● **TASK STATEMENT**:
Among the entries below, take the line with "Viewport: 1400px width, 790px" and the line with "You are a computer-use agent. Image", and output them and every line between them exactly, with nothing else.

━━ INPUT RECORDS ━━

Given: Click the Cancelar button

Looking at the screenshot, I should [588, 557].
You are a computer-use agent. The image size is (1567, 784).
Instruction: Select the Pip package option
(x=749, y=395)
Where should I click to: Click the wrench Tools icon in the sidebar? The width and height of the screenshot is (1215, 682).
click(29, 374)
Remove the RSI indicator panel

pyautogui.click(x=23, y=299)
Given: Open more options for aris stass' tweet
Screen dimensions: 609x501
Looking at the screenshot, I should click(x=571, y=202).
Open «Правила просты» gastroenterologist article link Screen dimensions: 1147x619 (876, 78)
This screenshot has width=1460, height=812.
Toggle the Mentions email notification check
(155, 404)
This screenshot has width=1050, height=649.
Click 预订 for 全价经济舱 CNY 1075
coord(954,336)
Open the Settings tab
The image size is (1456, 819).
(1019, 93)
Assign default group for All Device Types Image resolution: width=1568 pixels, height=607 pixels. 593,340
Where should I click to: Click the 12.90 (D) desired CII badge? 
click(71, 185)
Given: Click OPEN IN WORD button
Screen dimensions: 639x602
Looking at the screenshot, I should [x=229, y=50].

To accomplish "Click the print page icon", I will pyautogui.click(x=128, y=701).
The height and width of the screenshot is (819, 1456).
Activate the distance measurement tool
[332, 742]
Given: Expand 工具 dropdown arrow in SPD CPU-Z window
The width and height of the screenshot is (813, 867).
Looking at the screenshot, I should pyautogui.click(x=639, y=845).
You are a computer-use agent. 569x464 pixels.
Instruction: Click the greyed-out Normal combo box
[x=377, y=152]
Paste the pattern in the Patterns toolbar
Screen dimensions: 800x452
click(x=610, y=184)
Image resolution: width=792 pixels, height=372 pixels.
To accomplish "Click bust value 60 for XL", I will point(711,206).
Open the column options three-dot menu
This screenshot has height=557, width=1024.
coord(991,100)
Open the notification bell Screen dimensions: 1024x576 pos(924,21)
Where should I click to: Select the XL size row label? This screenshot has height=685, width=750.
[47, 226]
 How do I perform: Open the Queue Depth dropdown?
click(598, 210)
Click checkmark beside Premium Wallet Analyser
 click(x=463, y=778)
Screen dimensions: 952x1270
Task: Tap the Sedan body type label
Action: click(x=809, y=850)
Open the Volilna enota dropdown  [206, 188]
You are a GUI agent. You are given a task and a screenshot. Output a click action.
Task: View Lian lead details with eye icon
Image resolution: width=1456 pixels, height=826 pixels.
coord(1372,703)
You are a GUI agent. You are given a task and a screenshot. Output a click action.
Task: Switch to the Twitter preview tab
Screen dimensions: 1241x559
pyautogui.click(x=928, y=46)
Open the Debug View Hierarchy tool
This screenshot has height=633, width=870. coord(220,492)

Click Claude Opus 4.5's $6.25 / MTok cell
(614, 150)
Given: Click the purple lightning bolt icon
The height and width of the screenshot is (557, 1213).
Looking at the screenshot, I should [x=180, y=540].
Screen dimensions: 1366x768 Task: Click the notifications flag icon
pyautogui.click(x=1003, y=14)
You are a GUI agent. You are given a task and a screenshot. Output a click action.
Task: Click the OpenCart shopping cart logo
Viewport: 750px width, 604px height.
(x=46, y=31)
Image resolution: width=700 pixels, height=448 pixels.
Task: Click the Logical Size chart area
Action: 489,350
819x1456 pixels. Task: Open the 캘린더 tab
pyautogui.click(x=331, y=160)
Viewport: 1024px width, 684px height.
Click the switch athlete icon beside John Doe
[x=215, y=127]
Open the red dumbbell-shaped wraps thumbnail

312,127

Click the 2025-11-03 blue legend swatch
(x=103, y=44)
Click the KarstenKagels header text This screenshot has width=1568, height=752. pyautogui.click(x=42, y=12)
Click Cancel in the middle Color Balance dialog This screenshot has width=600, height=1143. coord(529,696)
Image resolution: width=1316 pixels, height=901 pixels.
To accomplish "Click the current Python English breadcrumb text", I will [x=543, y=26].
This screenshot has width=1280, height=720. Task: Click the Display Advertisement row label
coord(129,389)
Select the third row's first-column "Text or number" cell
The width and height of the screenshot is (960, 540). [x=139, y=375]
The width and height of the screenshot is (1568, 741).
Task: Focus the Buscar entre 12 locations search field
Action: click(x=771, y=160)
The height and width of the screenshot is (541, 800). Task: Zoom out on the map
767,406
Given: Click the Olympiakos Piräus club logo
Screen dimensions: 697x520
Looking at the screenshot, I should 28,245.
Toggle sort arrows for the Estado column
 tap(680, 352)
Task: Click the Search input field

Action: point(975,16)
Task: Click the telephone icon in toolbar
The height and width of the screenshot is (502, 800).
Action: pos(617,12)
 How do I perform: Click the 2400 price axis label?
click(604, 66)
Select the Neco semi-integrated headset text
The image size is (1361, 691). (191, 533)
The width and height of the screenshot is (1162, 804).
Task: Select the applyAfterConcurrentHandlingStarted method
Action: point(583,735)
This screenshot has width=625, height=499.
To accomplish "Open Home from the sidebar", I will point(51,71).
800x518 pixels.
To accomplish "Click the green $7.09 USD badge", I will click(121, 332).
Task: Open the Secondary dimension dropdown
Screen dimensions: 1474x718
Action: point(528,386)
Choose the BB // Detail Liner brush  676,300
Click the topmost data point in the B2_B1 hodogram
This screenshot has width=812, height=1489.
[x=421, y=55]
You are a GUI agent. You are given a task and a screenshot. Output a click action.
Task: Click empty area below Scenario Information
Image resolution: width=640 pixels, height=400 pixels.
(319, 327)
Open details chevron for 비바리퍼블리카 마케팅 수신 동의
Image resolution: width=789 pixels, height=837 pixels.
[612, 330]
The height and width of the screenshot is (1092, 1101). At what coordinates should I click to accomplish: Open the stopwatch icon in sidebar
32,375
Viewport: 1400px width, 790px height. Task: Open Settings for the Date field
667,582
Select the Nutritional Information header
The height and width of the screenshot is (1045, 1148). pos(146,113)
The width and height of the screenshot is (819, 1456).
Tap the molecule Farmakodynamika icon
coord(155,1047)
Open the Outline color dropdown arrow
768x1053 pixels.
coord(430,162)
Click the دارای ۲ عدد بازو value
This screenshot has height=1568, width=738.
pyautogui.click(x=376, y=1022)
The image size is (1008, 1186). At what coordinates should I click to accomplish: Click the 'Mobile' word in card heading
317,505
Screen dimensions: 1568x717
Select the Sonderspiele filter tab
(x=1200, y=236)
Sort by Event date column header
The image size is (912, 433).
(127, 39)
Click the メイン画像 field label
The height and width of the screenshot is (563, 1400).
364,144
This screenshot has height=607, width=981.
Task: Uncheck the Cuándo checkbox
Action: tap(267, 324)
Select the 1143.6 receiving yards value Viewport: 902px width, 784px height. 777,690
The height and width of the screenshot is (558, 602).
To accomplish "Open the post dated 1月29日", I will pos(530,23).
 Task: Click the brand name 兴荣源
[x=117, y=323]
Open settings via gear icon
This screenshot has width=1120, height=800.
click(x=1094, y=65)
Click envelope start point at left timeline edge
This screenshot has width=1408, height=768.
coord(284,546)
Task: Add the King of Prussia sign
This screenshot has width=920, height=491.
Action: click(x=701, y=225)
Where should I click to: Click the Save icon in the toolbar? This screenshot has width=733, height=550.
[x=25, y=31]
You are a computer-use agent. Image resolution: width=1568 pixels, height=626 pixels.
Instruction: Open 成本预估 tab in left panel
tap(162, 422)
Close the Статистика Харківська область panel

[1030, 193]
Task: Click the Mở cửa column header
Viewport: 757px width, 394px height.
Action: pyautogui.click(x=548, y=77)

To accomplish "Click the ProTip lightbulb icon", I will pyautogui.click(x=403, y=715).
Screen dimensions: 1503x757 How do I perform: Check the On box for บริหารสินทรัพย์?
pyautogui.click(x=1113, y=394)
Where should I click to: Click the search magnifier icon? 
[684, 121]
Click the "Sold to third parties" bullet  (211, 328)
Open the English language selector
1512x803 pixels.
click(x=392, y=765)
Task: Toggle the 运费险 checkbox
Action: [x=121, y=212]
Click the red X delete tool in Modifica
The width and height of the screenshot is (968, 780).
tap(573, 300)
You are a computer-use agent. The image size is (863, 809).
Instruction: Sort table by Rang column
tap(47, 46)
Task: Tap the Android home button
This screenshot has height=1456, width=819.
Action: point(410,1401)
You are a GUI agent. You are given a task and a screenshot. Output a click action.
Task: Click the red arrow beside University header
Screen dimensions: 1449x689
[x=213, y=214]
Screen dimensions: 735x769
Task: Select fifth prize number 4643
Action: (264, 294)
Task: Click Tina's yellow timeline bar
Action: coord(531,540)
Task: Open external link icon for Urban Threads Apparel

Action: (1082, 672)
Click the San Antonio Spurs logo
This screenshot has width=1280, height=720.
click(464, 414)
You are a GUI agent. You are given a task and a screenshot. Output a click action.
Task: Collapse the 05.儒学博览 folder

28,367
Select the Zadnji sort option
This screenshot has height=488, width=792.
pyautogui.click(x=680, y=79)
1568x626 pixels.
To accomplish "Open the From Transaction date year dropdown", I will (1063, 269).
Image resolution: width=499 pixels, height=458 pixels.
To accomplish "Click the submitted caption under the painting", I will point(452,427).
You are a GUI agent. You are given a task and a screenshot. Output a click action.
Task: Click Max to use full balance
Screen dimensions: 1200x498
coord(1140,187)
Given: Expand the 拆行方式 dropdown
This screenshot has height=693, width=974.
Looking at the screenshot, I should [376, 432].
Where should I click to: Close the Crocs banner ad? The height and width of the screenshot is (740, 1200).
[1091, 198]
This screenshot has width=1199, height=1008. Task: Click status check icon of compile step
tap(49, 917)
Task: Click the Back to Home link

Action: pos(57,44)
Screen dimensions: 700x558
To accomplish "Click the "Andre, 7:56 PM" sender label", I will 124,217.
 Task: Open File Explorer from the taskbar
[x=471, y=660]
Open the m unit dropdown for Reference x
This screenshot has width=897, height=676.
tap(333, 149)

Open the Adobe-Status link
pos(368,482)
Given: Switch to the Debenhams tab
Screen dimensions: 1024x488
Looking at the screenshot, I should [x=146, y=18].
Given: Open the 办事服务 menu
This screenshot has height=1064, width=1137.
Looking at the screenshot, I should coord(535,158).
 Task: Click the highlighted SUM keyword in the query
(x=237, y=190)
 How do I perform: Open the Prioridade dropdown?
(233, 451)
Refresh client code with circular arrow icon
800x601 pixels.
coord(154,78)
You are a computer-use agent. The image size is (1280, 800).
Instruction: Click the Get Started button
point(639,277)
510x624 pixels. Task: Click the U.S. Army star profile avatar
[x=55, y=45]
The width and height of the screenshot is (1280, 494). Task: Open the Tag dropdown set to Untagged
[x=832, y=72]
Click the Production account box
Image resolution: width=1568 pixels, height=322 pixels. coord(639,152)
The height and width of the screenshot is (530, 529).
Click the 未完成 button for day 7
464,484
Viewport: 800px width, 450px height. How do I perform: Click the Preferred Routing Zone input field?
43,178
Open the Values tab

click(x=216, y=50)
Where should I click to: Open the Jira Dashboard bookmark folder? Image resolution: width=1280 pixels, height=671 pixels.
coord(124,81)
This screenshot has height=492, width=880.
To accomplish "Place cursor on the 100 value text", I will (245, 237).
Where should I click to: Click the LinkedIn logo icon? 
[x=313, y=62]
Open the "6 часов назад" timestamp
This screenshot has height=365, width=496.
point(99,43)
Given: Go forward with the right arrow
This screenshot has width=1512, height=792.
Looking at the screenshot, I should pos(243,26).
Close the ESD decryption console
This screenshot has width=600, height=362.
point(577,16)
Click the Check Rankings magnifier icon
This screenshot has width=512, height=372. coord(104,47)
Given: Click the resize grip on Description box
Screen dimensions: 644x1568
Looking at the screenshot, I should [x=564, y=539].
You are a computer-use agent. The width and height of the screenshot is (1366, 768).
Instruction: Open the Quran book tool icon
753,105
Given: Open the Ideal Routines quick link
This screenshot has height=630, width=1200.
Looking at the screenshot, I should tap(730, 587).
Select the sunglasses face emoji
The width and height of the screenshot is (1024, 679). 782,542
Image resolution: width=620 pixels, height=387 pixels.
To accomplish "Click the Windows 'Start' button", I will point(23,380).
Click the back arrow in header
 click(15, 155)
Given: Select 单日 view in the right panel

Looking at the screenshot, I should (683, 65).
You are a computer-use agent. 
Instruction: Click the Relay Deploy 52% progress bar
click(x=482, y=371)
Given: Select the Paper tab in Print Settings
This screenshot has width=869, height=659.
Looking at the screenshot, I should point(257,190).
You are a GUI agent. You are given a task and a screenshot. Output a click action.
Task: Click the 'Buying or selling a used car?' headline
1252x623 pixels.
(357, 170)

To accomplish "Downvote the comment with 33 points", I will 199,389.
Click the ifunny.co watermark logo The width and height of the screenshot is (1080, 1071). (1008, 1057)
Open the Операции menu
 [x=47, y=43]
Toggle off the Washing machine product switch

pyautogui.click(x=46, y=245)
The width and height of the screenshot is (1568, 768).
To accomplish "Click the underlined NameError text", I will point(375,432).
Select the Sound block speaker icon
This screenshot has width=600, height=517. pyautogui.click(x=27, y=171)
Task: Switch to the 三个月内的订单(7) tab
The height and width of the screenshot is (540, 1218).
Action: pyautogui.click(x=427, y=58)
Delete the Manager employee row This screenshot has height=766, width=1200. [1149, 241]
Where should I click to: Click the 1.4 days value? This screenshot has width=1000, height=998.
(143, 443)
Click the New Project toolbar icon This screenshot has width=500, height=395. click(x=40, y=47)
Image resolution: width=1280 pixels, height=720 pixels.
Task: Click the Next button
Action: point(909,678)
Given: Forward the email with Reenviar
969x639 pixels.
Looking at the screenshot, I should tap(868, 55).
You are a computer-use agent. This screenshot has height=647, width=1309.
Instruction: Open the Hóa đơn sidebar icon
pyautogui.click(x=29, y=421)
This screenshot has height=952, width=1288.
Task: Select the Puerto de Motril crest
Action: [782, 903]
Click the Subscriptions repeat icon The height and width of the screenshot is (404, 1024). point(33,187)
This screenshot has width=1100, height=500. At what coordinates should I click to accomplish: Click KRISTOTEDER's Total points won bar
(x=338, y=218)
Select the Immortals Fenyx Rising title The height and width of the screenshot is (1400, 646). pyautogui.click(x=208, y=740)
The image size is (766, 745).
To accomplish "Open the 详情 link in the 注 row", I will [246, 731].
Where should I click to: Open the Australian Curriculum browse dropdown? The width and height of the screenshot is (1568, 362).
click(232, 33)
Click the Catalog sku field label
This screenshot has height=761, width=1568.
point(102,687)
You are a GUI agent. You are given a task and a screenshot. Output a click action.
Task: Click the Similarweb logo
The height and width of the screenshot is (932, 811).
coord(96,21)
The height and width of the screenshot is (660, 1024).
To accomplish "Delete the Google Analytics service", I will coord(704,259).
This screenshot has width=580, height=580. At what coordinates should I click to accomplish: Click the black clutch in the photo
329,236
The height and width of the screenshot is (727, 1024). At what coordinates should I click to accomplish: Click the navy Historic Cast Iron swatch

━━━

● **ANSWER TO THE PROBLEM**:
Viewport: 1400px width, 790px height. Task: Open Settings for the Date field
667,582
Select the Nutritional Information header
The height and width of the screenshot is (1045, 1148). pos(146,113)
The width and height of the screenshot is (819, 1456).
Tap the molecule Farmakodynamika icon
coord(155,1047)
Open the Outline color dropdown arrow
768x1053 pixels.
coord(430,162)
Click the دارای ۲ عدد بازو value
This screenshot has height=1568, width=738.
pyautogui.click(x=376, y=1022)
The image size is (1008, 1186). At what coordinates should I click to accomplish: Click the 'Mobile' word in card heading
317,505
Screen dimensions: 1568x717
Select the Sonderspiele filter tab
(x=1200, y=236)
Sort by Event date column header
The image size is (912, 433).
(127, 39)
Click the メイン画像 field label
The height and width of the screenshot is (563, 1400).
364,144
This screenshot has height=607, width=981.
Task: Uncheck the Cuándo checkbox
Action: tap(267, 324)
Select the 1143.6 receiving yards value Viewport: 902px width, 784px height. 777,690
The height and width of the screenshot is (558, 602).
To accomplish "Open the post dated 1月29日", I will pos(530,23).
 Task: Click the brand name 兴荣源
[x=117, y=323]
Open settings via gear icon
This screenshot has width=1120, height=800.
click(x=1094, y=65)
Click envelope start point at left timeline edge
This screenshot has width=1408, height=768.
coord(284,546)
Task: Add the King of Prussia sign
This screenshot has width=920, height=491.
Action: click(x=701, y=225)
Where should I click to: Click the Save icon in the toolbar? This screenshot has width=733, height=550.
[x=25, y=31]
You are a computer-use agent. Image resolution: width=1568 pixels, height=626 pixels.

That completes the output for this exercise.